Last summer I had my 1914 T on blocks and started it up to let it run for a while. It ran for about 5 min. and the exhaust got cheery red and it slowly died. I think that I have my fuel mixture set too lean and wondered if there is a rule of thumb as where to set it. I have always had to adjust the gas mixture after it starts. I set it too rich and then adjust it to where it sounds right after I advance the timing. It has been running hot on me at slow speeds in the past. I thought this may be the problem. Any thoughts?
Its real easy to misadjust your gas while the car is sitting still in the shop. Take your car on a LONG SLIGHT DOWNHILL. Lean your gas until is starts to miss the turn it back a LITTLE. The reason you want to be going down a long slight hill is when it starts running rough you can still keep the motor running until you richen the gas back up.

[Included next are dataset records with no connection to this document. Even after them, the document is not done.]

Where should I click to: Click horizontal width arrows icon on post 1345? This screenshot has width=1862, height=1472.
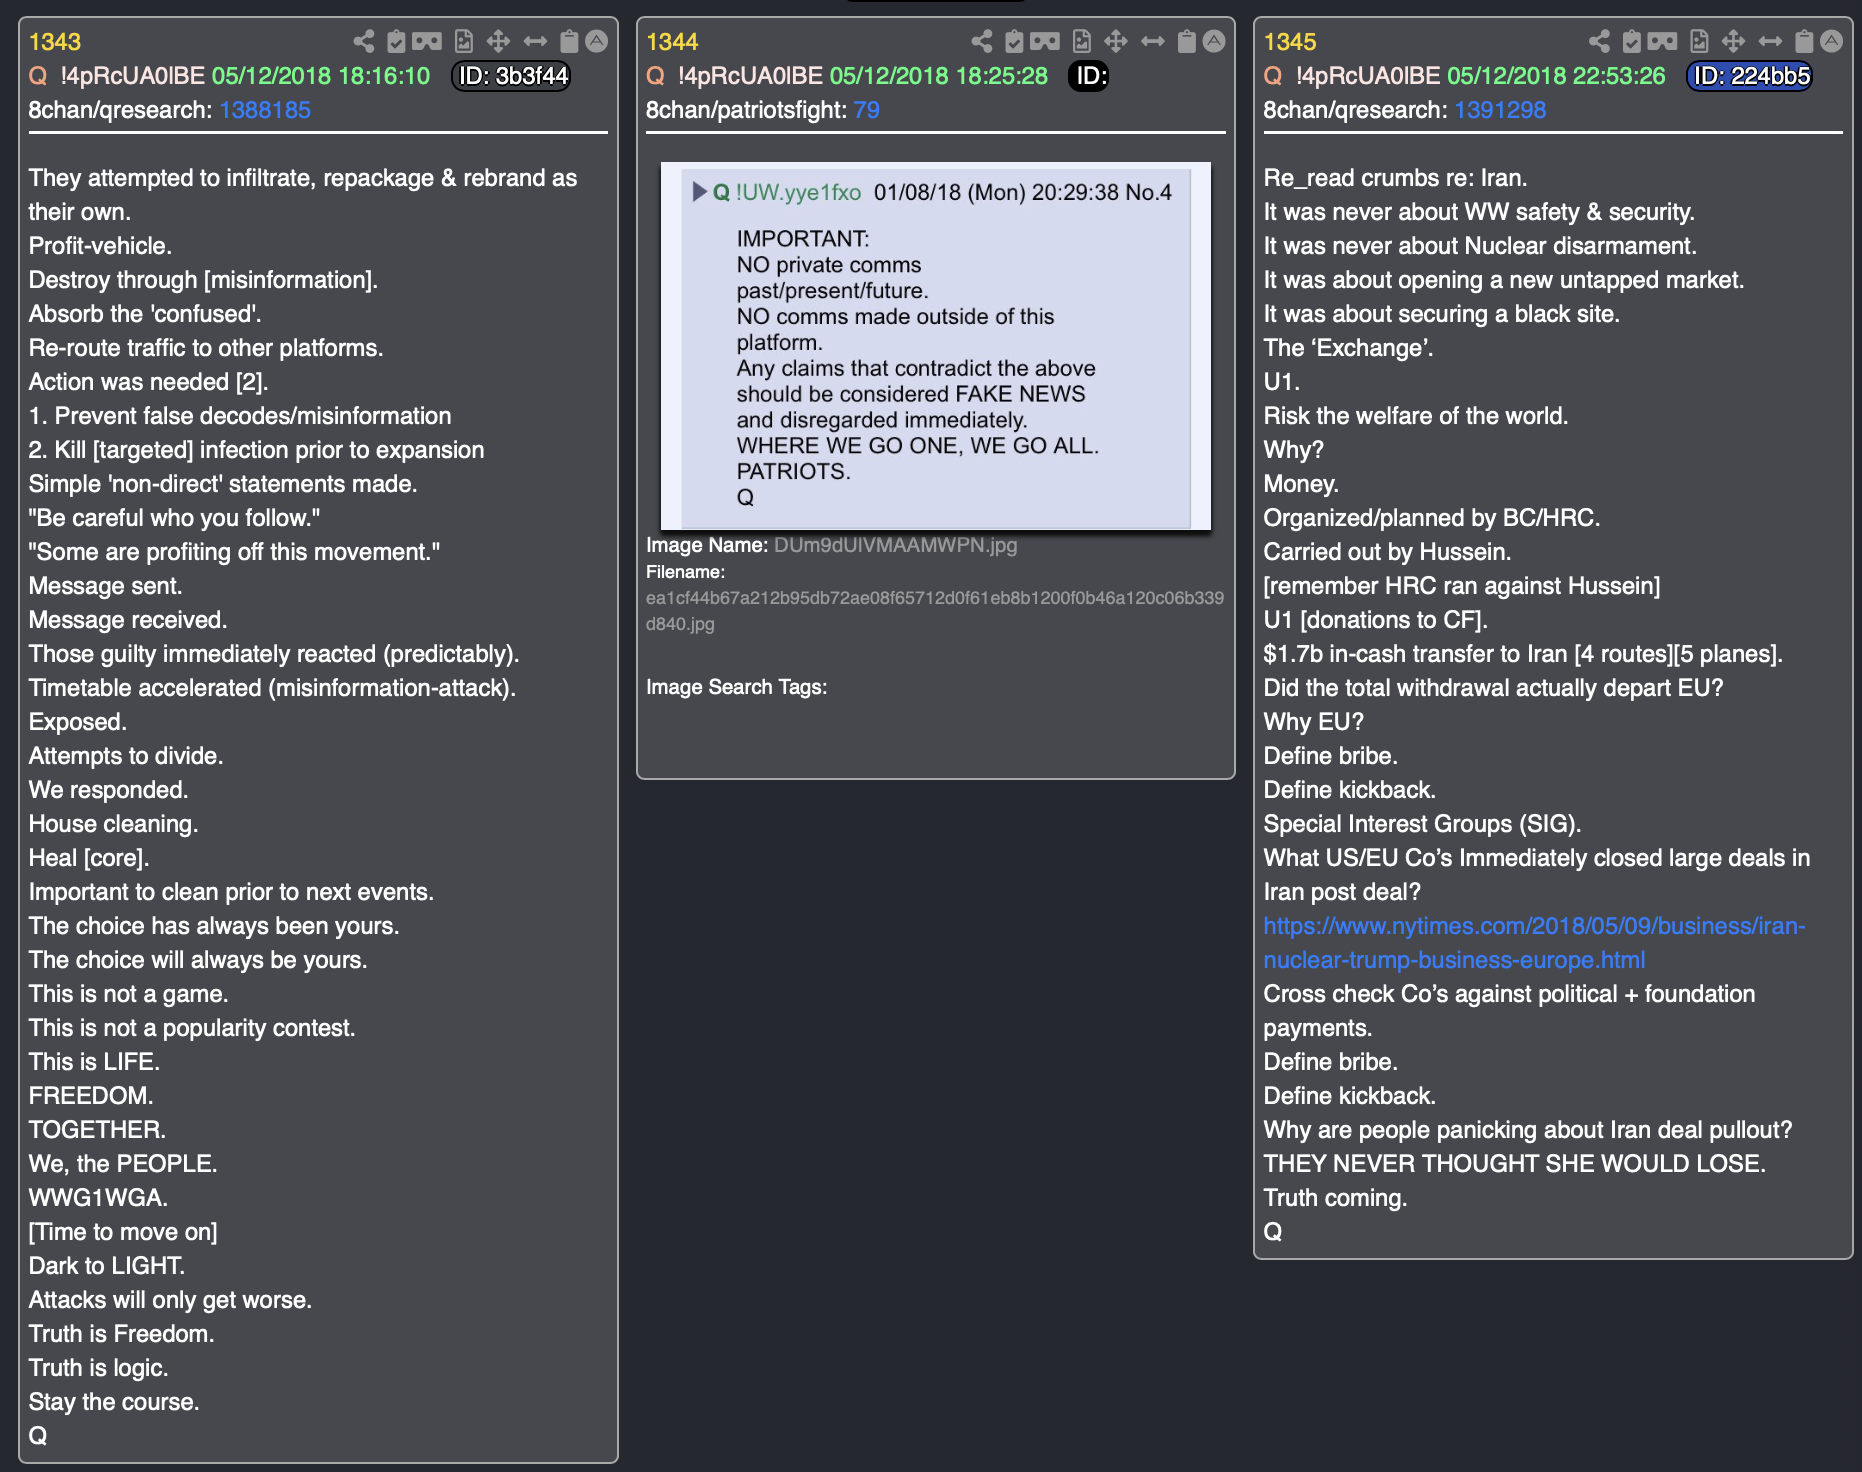(1770, 41)
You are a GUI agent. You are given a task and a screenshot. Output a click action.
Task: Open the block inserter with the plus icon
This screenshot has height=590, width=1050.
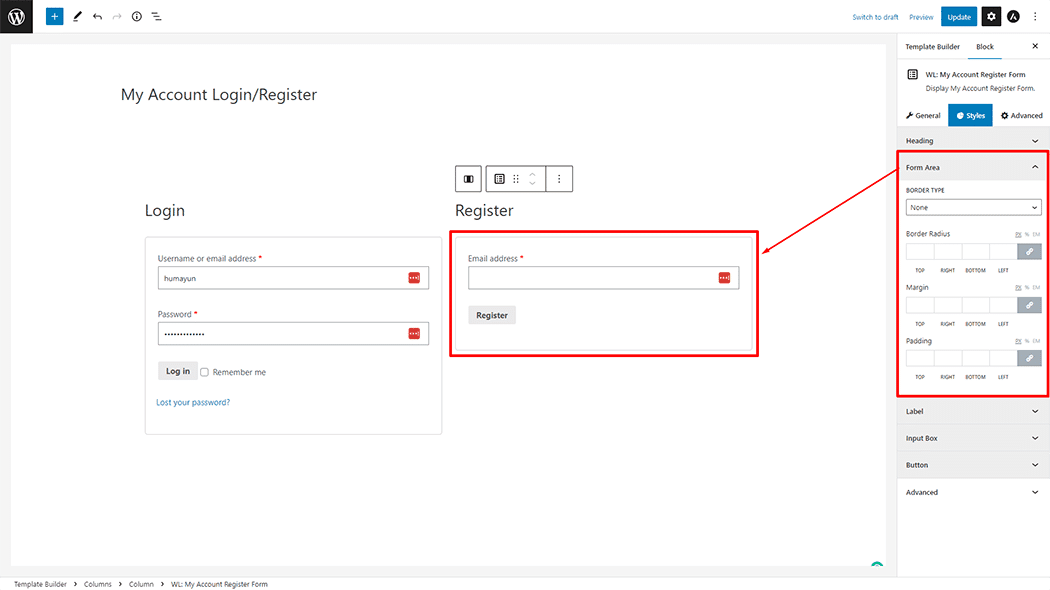click(x=54, y=16)
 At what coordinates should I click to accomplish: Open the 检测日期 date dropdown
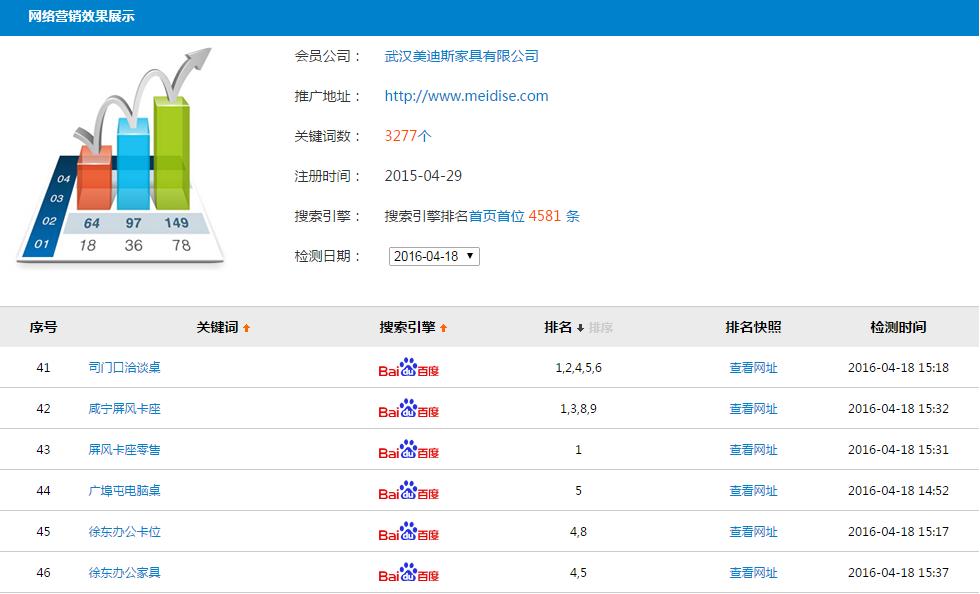(x=434, y=256)
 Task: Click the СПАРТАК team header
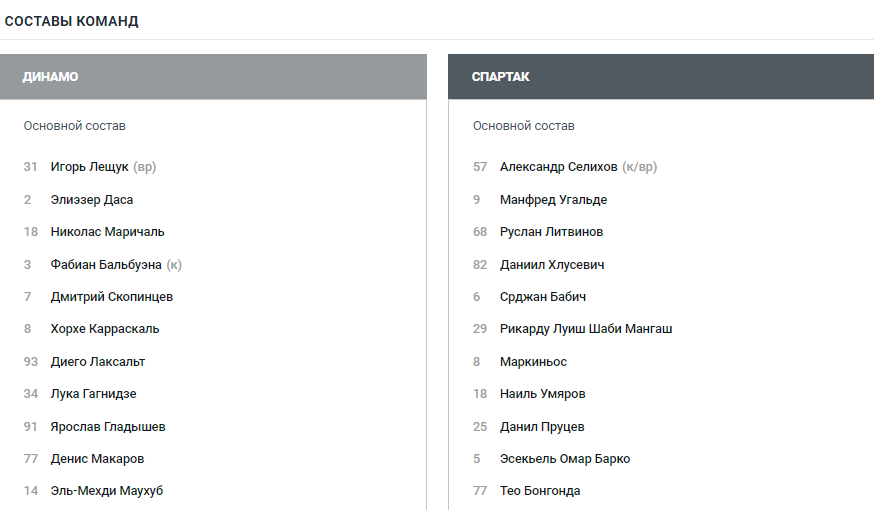click(501, 77)
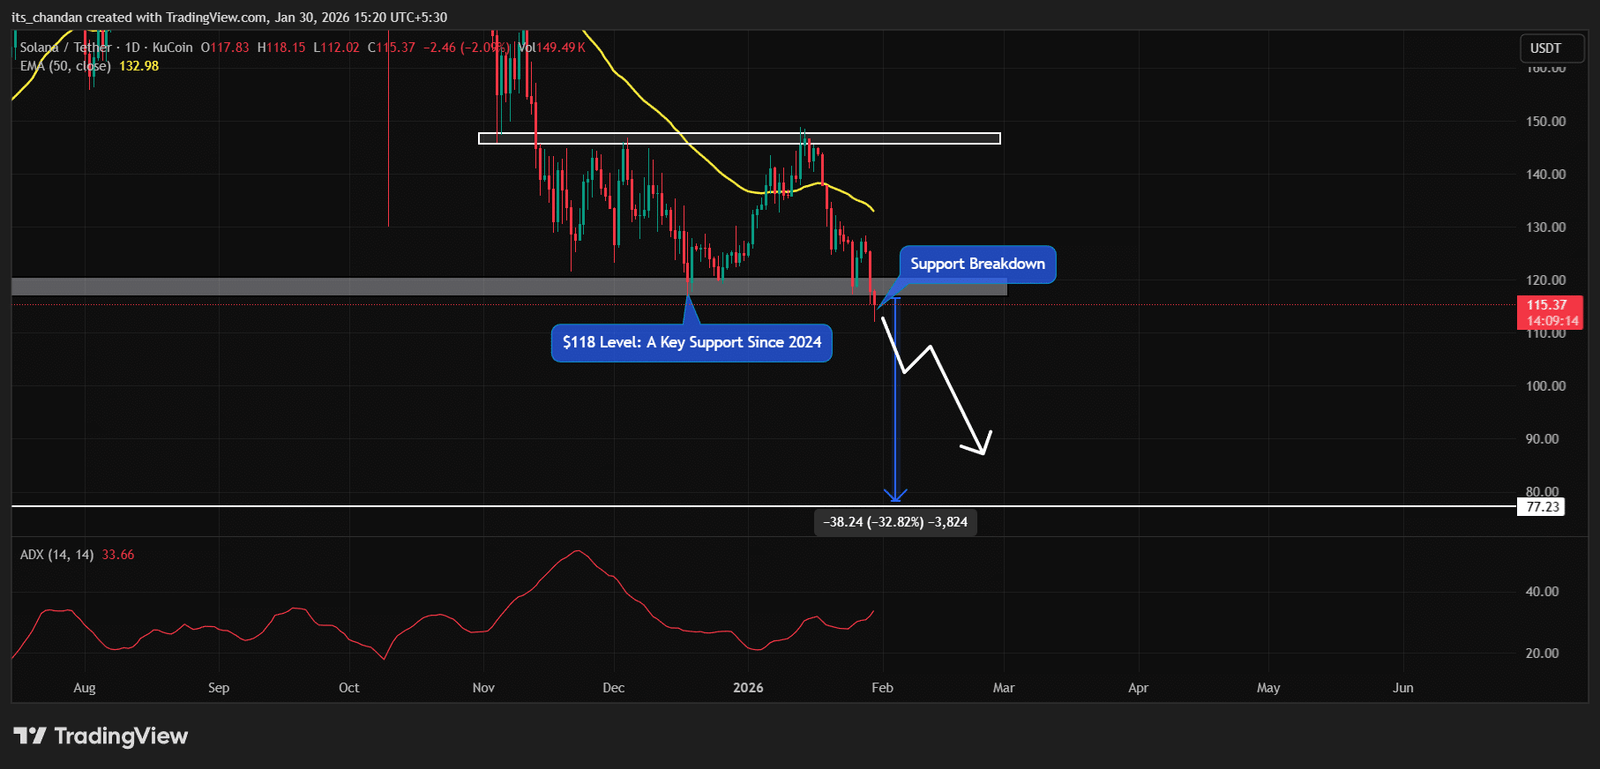The width and height of the screenshot is (1600, 769).
Task: Click the Solana / Tether symbol title
Action: point(65,47)
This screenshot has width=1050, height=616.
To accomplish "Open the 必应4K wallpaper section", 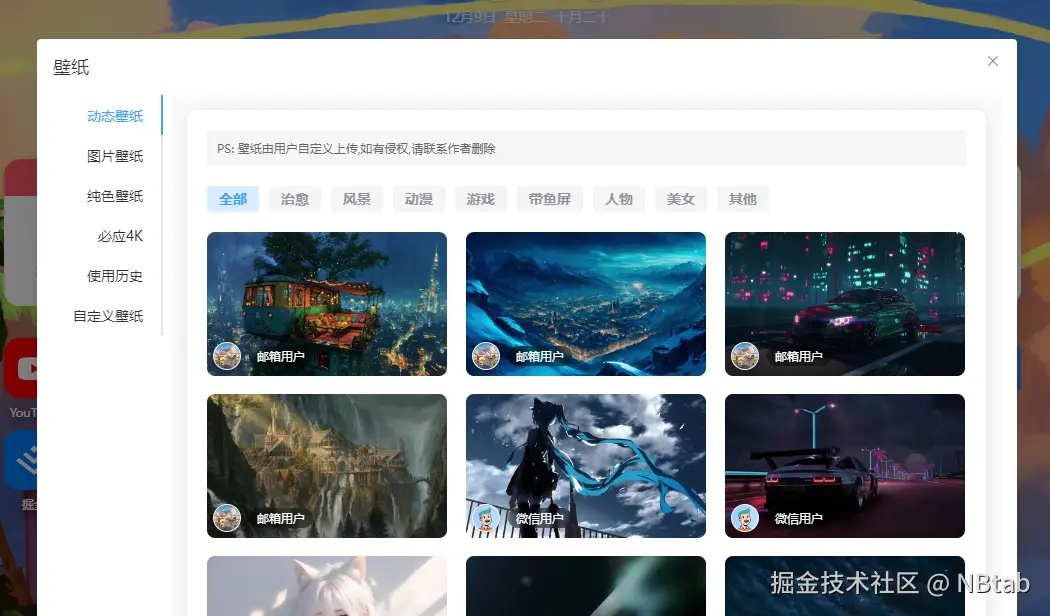I will click(122, 236).
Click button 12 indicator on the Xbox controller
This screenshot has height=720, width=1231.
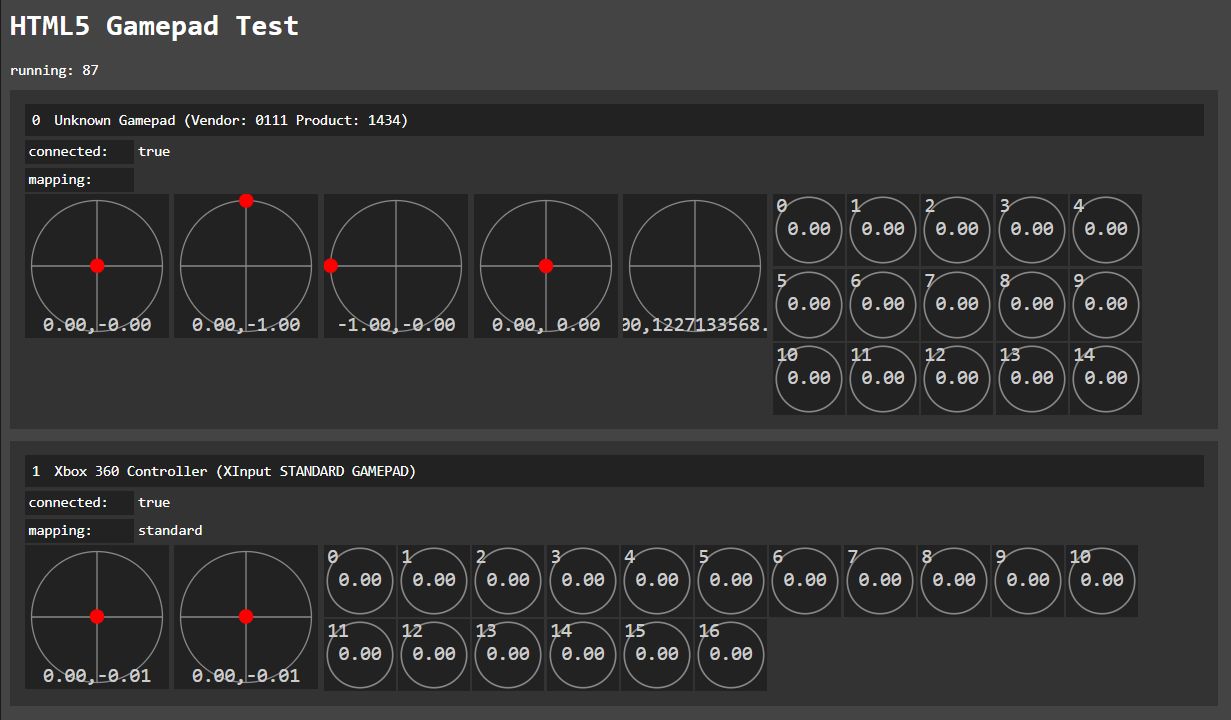click(x=434, y=654)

Try it its simple.
On blocks is quite simple. Before starting set the mixture on a 'NH' or 'G' to fully closed and open 1 1/2 turns. Then start the car and get it hot. Running the motor at a fast idle, retard the timing and then lean the mixture off until she starts to miss a little. At that point richen back up a shade. Advance the timing and it should be correct.
When I was younger, I always used to richen up the mixture for starting a tad, but since then I have learned to just leave the adjustment alone. The only time I adjust it now, is when I'm at high altitudes.
Consider checking the timing. Retarded timing is often the cause of a red exhaust.